I never thought I would be the one. I never thought I would be the one contemplating veteran suicide. It honestly and wholeheartedly never crossed my mind.
Until I had to climb the Mount Everest of trauma, grief, heartache, depression, anxiety, and everything else that life threw at me all at once. I wasn’t ready. I wasn’t prepared. As much as I thought I was resilient and mentally tough .... I wasn’t ready.
I’ll tell you something—and let me say first and foremost, I am incredibly ashamed to admit it. That’s another thing I’m working on.
Jan. 6, 2022. I woke up fully intending to end my life. My report date for reclass (reclassification or retraining) school was that day. I hadn’t packed. I woke up. I got my notebook. I got my pistol. I sat on my couch and Googled what angle to pull the trigger on my head so I would die instantly—out of the fear of surviving, of course. I was done. I was checked out. I was numb. I felt that I didn’t have a place on this earth one second longer. And I will tell you—the only reason I didn’t is because my family would be devastated ... and they have already been through enough after unexpectedly losing my grandpa. So I packed my bags and drove to Fort Bragg. I sobbed the entire way there—just because I couldn’t believe I had gotten to that point. I reported to school and graduated with a 4.0 GPA, 100 percent average the entire way through.
This mindset is instilled in your brain from Day 01. Once it’s in there, it’s hard to change. We go through some tough [expletive], we experience and see things that should never be seen. Humanity is at its worst. I mean, don’t get me wrong, we enlist to go to war and we accept that when we sign the dotted line. However, there is no real plan set in stone for the effects on your brain after it all settles down. After the trauma sets in and really hits home. There’s no healing process.
During my deployment, a family member committed suicide. On top of that, my aunt and uncle were killed in a car accident. All within 24 hours of each other. Again, embrace the suck. Move on.
COVID hit—we all went through that. We know how hard it was. In December 2020 my grandfather got COVID. He fought a hard battle—but succumbed to it on 12 February 2021. We were able to be with him during his last moments … the most painful thing I have ever experienced. If you have ever watched somebody die you will understand. It’s not peaceful.

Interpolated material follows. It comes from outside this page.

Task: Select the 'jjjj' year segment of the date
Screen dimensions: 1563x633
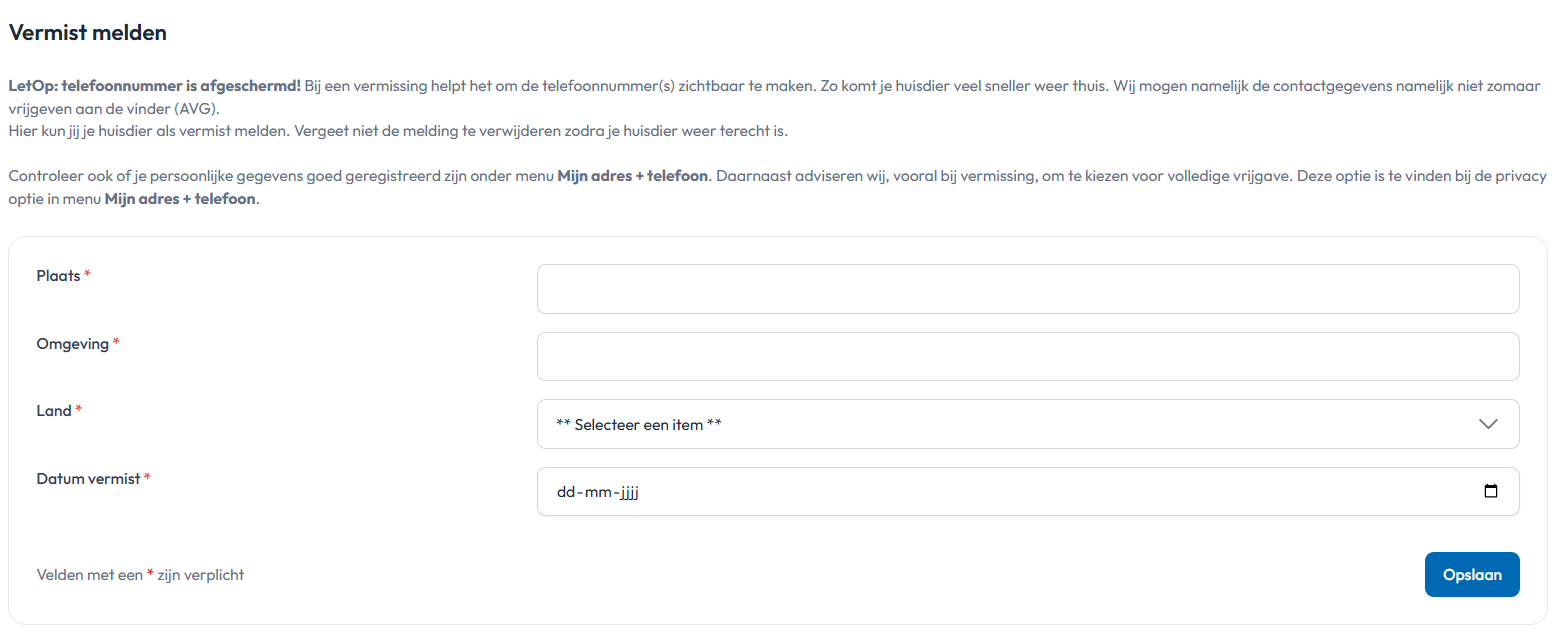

September of 2021. My marriage ended. It was the right decision … but another failure.
At this point I feel like I’m failing at my job; I’m not being a good friend; I’m not being a good family member.
I hate writing these things because I feel like I’m pulling the “woe is me” card. I guess what I’m trying to portray is that you never truly know what is going on in someone’s life. And this isn’t solely about the military; it’s just where my story started. Of the most significant events, Afghanistan is only where my story started. We all have our own battles, and I fully recognize that—whether it is from the military or elsewhere.

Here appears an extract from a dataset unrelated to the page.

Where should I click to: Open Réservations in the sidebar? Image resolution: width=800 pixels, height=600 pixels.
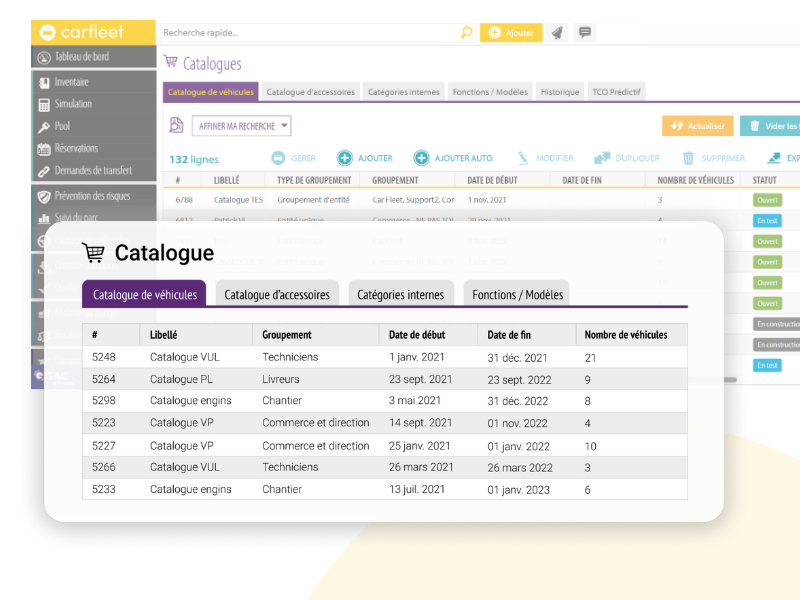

We say that there is no stigma behind mental health, but that isn’t entirely true. Don’t get me wrong, I wouldn’t wish this kind of invisible pain on anyone, but one cannot truly understand until they have experienced it or witnessed it for themselves. This is the sad truth.
Am I grateful that I didn’t end my life that day? Sometimes. It’s a roller coaster. Some days are good; some days are incredibly hard. I continue to believe that there has to be a turning point.
I’ve come to realize that every day I survive the things my mind is telling me ... it’s a battle, and a lot of people fight the same one I do. Like I said in the title, healing is a roller coaster. The light in my eyes left a long time ago. I fight every day to get it back. Even if it is invisible, the demons you fight are incredibly real.
The hardest thing trauma survivors will ever do is go back through the repressed memories and tread through the painful process that is healing. It’s different every day. One step forward, ten steps back it feels like at some points.
I don’t do the cheesy motivation stuff. It doesn’t work, it’s only empty words. I just want you to know that if you are reading this and it burns you to your core—that you are not alone. No matter what your trauma is, it is valid—it is real. You are heard, and you are understood.